Tradition, as an inherited belief or a regularly occurring event, plays a very important role in all communities, schools included. Traditions set the culture and tone, they can be rites of passage, in a school they are frequently great learning and wellbeing moments. Great traditions are very precious to community members who cherish the sense of belonging, love the emotional connection and guard the event passionately.

The Carey Middle School has only existed for 30 years, yet we are very proud of a number of traditions, especially our belief that we should provide a broad education: ‘Opportunity, Challenge and Choice’. As stated in our Pathways curriculum documents, ‘Carey Middle School offers our young adolescents an extensive range of subjects and experiences. Combined with common studies, immersive learning units, and our extensive elective program, students enjoy the challenge of learning about the world within and beyond themselves.’ This principle is as alive as ever and is played out this term with many, now traditional, events taking place.
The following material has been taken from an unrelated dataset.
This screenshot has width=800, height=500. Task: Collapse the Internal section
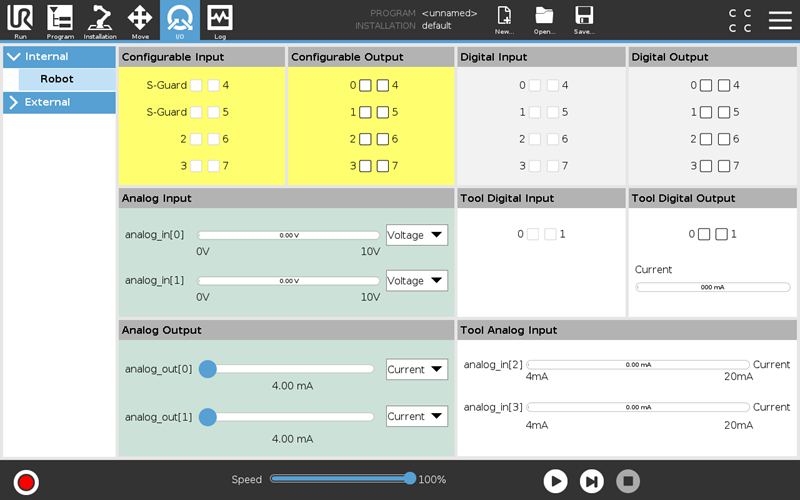(x=13, y=57)
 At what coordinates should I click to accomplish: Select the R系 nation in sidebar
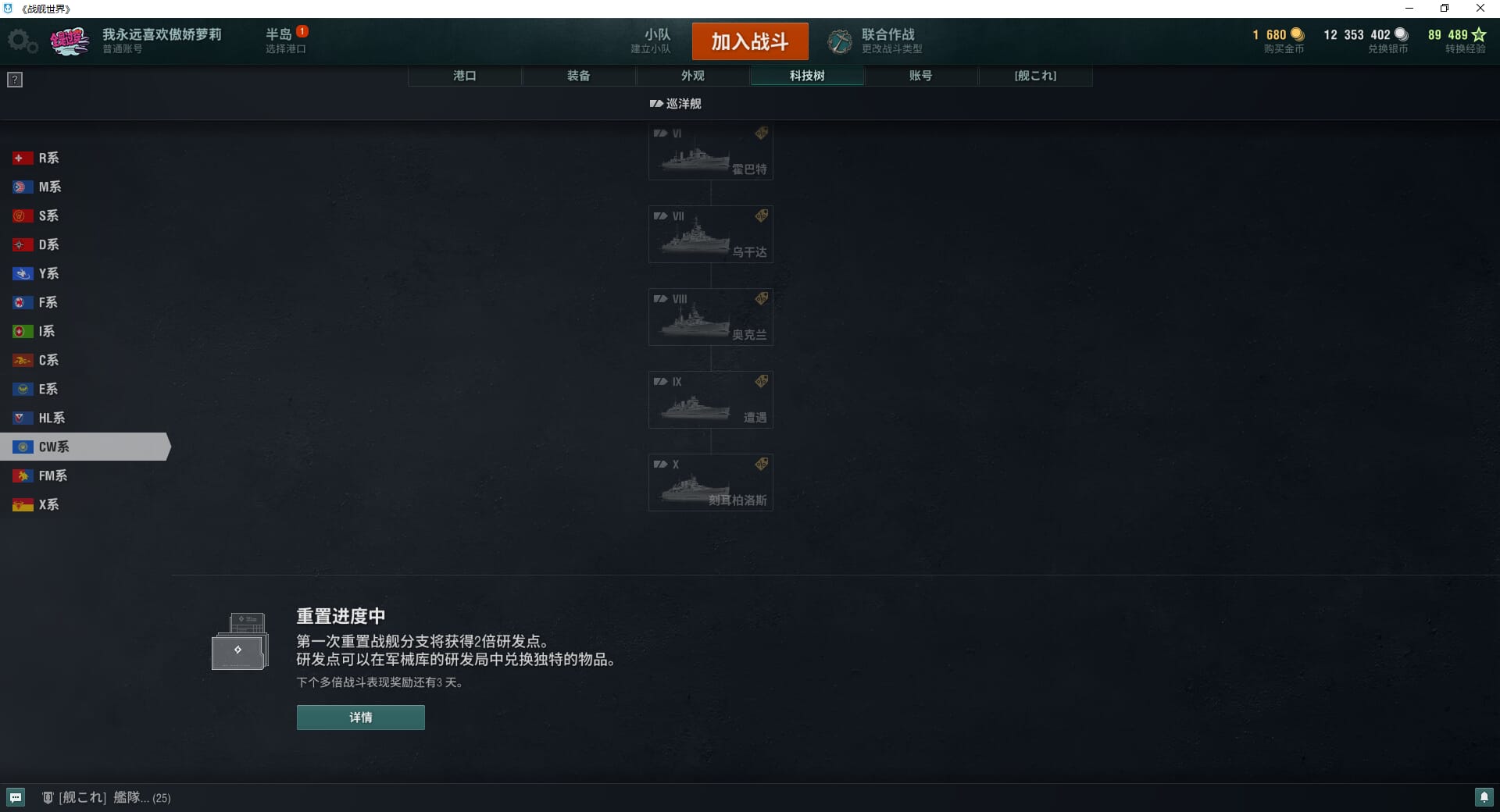(36, 158)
The Student Representative Council launched the term with one of their traditional lunchtime barbecues. Not only do these fill our endless hungry tummies, but they also provide wonderful leadership opportunities to these enthusiastic and responsible students. And yes, no phones has meant the role of counting the cash is back!


House Music rehearsals start this week. This lively event involves all students and allows our student leaders to flourish. With a theme of songs from female artists, this is sure to be an event that will bring energy, excitement and a sense of belonging to House and community like no other. During May we have a Year 7 Australian Indigenous Art of Storytelling Day as well as the whole-school Literature Festival and associated Poetry Evening. These unique events are more recent additions to our program but are developing their own traditions as they allow students to freely express themselves, make some emotional connections and find their place in our community.
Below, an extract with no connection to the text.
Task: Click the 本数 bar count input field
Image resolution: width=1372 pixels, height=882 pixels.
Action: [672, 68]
As Year 8 students are fully aware, preparations are in full swing for their traditional three-week immersive program of Hattah Outdoor Education, Human Rights Convention and Rural Experience. Again this year, this will be combined with a Calibr8 day of Career and Leadership workshops. As Year 8 students participate in these activities, and become something like the 30th group of Carey students to walk Hattah, they too will sense the history, share the journey and hear the stories.

The Year 9 C-Change program celebrates its 10th anniversary this year. What a wonderful rite of passage this subject has become for our Year 9s. Exploring change in themselves, others and in the world, presenting TED Talks, actioning community projects and undertaking the city challenge program, gives students the opportunity to think about who they are and who they want to be.

How lucky we are to be able to grow our students through so many diverse and enriching traditions.